#### [TASK INPUT]
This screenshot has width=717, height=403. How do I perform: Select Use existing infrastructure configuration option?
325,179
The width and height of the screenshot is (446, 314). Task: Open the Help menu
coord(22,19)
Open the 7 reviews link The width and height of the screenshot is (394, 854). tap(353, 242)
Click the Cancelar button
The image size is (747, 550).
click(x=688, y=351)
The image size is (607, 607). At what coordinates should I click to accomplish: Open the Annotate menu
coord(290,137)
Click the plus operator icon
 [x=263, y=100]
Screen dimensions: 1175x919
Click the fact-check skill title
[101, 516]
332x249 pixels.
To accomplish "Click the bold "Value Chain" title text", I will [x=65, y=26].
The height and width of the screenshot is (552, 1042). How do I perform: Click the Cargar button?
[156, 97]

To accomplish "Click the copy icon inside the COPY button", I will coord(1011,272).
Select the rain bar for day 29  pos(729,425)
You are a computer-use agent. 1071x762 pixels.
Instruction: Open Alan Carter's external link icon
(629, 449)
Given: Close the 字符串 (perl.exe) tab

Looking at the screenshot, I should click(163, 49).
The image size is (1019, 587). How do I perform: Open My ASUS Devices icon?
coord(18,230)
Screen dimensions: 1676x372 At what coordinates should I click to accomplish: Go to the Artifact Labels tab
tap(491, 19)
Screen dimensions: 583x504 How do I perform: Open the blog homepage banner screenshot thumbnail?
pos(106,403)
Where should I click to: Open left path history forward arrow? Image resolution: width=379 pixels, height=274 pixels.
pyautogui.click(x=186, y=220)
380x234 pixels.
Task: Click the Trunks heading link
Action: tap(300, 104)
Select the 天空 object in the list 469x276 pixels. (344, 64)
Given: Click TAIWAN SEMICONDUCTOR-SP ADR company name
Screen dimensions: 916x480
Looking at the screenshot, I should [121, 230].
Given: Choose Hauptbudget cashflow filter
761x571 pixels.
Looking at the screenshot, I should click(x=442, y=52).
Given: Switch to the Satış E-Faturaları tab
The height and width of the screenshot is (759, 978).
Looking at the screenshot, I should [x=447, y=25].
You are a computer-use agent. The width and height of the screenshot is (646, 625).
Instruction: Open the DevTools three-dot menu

#### [THE PROBLEM]
Reproduce every record in full, keeping each one exactly as it reads.

#### [WORKED SOLUTION]
This screenshot has width=717, height=403. How do I perform: Select Use existing infrastructure configuration option?
325,179
The width and height of the screenshot is (446, 314). Task: Open the Help menu
coord(22,19)
Open the 7 reviews link The width and height of the screenshot is (394, 854). tap(353, 242)
Click the Cancelar button
The image size is (747, 550).
click(x=688, y=351)
The image size is (607, 607). At what coordinates should I click to accomplish: Open the Annotate menu
coord(290,137)
Click the plus operator icon
 [x=263, y=100]
Screen dimensions: 1175x919
Click the fact-check skill title
[101, 516]
332x249 pixels.
To accomplish "Click the bold "Value Chain" title text", I will [x=65, y=26].
The height and width of the screenshot is (552, 1042). How do I perform: Click the Cargar button?
[156, 97]

To accomplish "Click the copy icon inside the COPY button", I will coord(1011,272).
Select the rain bar for day 29  pos(729,425)
You are a computer-use agent. 1071x762 pixels.
Instruction: Open Alan Carter's external link icon
(629, 449)
Given: Close the 字符串 (perl.exe) tab

Looking at the screenshot, I should click(163, 49).
The image size is (1019, 587). How do I perform: Open My ASUS Devices icon?
coord(18,230)
Screen dimensions: 1676x372 At what coordinates should I click to accomplish: Go to the Artifact Labels tab
tap(491, 19)
Screen dimensions: 583x504 How do I perform: Open the blog homepage banner screenshot thumbnail?
pos(106,403)
Where should I click to: Open left path history forward arrow? Image resolution: width=379 pixels, height=274 pixels.
pyautogui.click(x=186, y=220)
380x234 pixels.
Task: Click the Trunks heading link
Action: tap(300, 104)
Select the 天空 object in the list 469x276 pixels. (344, 64)
Given: Click TAIWAN SEMICONDUCTOR-SP ADR company name
Screen dimensions: 916x480
Looking at the screenshot, I should [121, 230].
Given: Choose Hauptbudget cashflow filter
761x571 pixels.
Looking at the screenshot, I should click(x=442, y=52).
Given: Switch to the Satış E-Faturaları tab
The height and width of the screenshot is (759, 978).
Looking at the screenshot, I should [x=447, y=25].
You are a computer-use agent. The width and height of the screenshot is (646, 625).
Instruction: Open the DevTools three-dot menu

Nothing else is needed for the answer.